===== DATA FOR PROCESSING
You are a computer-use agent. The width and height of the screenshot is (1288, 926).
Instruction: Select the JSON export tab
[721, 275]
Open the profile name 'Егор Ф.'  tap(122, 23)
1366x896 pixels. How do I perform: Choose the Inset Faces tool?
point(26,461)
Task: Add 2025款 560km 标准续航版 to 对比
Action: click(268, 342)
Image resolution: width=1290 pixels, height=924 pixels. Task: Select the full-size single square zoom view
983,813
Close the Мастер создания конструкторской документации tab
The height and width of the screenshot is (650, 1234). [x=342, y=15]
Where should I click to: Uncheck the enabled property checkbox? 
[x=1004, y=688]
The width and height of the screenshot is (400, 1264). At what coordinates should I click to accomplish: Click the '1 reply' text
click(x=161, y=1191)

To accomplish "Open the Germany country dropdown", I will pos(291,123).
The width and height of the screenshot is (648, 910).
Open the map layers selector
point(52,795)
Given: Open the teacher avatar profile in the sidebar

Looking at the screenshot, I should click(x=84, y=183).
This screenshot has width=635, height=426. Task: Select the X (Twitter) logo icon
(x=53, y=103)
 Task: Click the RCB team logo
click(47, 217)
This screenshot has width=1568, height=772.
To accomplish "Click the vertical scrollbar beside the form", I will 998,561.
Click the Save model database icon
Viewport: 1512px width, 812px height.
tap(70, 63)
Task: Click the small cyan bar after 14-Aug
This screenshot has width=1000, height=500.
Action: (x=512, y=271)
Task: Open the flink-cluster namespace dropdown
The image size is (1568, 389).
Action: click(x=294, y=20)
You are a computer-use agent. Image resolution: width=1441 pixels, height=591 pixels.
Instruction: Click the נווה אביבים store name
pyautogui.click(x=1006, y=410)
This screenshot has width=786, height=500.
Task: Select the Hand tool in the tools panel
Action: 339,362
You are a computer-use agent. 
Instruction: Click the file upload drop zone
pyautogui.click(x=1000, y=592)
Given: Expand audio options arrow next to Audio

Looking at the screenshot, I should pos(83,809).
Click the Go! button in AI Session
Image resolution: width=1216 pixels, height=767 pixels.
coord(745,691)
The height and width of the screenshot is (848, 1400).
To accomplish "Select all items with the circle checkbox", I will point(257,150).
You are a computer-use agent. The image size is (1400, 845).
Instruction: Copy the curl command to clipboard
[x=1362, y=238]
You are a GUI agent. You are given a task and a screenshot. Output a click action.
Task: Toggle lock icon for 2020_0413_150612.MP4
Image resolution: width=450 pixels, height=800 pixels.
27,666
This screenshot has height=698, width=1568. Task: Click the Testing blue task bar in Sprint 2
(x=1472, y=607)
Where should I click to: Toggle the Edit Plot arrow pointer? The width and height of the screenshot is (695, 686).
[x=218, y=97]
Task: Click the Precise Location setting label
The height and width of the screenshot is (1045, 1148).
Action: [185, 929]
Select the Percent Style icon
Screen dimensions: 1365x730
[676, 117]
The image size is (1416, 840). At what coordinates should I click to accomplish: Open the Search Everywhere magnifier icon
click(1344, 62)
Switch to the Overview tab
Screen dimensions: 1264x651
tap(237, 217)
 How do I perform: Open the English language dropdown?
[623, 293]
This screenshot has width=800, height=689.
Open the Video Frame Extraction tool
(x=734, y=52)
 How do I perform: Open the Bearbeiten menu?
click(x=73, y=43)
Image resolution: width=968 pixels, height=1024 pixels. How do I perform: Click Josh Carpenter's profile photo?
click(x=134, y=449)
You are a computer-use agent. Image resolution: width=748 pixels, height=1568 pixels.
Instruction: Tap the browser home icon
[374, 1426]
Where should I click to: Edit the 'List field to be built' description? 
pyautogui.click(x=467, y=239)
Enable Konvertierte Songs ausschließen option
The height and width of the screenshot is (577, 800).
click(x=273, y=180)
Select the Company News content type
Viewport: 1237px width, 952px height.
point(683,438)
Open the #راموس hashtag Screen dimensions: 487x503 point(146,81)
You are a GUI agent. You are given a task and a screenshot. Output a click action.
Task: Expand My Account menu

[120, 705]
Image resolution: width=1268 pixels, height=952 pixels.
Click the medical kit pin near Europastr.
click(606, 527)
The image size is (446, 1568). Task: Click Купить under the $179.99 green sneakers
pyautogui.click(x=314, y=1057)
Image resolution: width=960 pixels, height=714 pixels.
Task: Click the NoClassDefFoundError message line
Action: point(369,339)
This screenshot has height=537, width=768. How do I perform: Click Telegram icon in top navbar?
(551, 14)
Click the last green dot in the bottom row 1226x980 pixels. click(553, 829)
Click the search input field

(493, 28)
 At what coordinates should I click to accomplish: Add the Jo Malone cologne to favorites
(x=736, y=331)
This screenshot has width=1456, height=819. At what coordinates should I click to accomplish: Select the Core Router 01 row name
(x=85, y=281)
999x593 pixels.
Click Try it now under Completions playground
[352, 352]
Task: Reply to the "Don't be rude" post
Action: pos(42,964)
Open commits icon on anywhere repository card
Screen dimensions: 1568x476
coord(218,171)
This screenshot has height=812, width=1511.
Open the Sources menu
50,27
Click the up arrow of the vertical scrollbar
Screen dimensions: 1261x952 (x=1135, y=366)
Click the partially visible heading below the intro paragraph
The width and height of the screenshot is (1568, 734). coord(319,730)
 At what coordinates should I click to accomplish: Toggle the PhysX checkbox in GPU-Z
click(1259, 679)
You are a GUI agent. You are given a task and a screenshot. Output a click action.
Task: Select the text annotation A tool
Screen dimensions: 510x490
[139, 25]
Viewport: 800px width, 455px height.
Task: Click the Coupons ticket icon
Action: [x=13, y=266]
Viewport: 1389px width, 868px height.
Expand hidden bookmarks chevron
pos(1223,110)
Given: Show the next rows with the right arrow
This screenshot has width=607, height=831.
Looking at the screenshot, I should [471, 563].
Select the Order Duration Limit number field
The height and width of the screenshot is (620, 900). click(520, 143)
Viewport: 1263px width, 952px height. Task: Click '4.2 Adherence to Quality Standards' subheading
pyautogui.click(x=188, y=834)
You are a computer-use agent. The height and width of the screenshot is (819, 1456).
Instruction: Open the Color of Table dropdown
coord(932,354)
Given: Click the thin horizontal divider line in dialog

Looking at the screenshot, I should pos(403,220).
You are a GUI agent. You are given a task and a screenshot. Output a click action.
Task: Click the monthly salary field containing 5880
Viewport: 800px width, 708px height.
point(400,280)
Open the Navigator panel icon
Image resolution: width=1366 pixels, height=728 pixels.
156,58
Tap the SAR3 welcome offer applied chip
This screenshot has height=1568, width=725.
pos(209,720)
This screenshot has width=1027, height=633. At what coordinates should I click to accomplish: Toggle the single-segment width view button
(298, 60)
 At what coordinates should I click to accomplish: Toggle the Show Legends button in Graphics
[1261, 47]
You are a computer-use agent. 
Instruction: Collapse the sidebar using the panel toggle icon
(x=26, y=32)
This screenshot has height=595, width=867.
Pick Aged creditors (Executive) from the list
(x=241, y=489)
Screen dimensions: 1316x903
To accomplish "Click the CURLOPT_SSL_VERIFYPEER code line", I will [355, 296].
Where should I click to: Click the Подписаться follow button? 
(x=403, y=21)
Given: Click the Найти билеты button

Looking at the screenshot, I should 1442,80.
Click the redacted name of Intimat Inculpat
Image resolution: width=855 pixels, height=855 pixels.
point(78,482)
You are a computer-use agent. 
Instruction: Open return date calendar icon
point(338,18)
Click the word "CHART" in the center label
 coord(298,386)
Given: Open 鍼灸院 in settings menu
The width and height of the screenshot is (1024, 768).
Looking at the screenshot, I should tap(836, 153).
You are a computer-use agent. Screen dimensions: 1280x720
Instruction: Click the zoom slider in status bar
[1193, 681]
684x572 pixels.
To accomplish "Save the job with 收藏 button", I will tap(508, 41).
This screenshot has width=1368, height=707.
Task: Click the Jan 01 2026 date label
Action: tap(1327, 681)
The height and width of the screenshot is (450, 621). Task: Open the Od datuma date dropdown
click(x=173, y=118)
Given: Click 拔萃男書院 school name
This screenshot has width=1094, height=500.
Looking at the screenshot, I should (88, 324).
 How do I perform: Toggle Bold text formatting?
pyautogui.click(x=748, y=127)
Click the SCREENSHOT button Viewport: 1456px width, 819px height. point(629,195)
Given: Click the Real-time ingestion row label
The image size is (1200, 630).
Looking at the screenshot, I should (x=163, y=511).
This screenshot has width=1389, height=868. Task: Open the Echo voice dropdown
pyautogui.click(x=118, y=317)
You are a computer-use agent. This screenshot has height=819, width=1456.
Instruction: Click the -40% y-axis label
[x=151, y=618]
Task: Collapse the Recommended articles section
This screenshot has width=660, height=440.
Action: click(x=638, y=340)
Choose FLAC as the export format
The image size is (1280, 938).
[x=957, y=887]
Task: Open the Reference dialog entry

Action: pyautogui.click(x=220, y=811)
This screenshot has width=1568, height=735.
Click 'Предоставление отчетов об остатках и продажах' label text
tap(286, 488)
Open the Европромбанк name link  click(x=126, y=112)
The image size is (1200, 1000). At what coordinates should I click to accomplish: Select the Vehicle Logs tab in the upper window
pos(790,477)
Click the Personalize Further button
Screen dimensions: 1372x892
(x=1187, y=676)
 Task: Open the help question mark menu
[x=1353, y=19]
==========
EXERCISE TASK: Rewrite the part of the lines above that opens with the line containing "The width and height of the screenshot is (400, 1264)." and closes with the line containing "[x=218, y=97]", changing "Instruction" to "Directive" throughout and leaving everything else as it is. Give only those lines.

TASK RESULT:
The width and height of the screenshot is (400, 1264). At what coordinates should I click to accomplish: Click the '1 reply' text
click(x=161, y=1191)

To accomplish "Open the Germany country dropdown", I will pos(291,123).
The width and height of the screenshot is (648, 910).
Open the map layers selector
point(52,795)
Given: Open the teacher avatar profile in the sidebar

Looking at the screenshot, I should click(x=84, y=183).
This screenshot has width=635, height=426. Task: Select the X (Twitter) logo icon
(x=53, y=103)
 Task: Click the RCB team logo
click(47, 217)
This screenshot has width=1568, height=772.
To accomplish "Click the vertical scrollbar beside the form", I will 998,561.
Click the Save model database icon
Viewport: 1512px width, 812px height.
tap(70, 63)
Task: Click the small cyan bar after 14-Aug
This screenshot has width=1000, height=500.
Action: (x=512, y=271)
Task: Open the flink-cluster namespace dropdown
The image size is (1568, 389).
Action: click(x=294, y=20)
You are a computer-use agent. Image resolution: width=1441 pixels, height=591 pixels.
Directive: Click the נווה אביבים store name
pyautogui.click(x=1006, y=410)
This screenshot has width=786, height=500.
Task: Select the Hand tool in the tools panel
Action: 339,362
You are a computer-use agent. 
Directive: Click the file upload drop zone
pyautogui.click(x=1000, y=592)
Given: Expand audio options arrow next to Audio

Looking at the screenshot, I should pos(83,809).
Click the Go! button in AI Session
Image resolution: width=1216 pixels, height=767 pixels.
coord(745,691)
The height and width of the screenshot is (848, 1400).
To accomplish "Select all items with the circle checkbox", I will point(257,150).
You are a computer-use agent. The image size is (1400, 845).
Directive: Copy the curl command to clipboard
[x=1362, y=238]
You are a GUI agent. You are given a task and a screenshot. Output a click action.
Task: Toggle lock icon for 2020_0413_150612.MP4
Image resolution: width=450 pixels, height=800 pixels.
27,666
This screenshot has height=698, width=1568. Task: Click the Testing blue task bar in Sprint 2
(x=1472, y=607)
Where should I click to: Toggle the Edit Plot arrow pointer? The width and height of the screenshot is (695, 686).
[x=218, y=97]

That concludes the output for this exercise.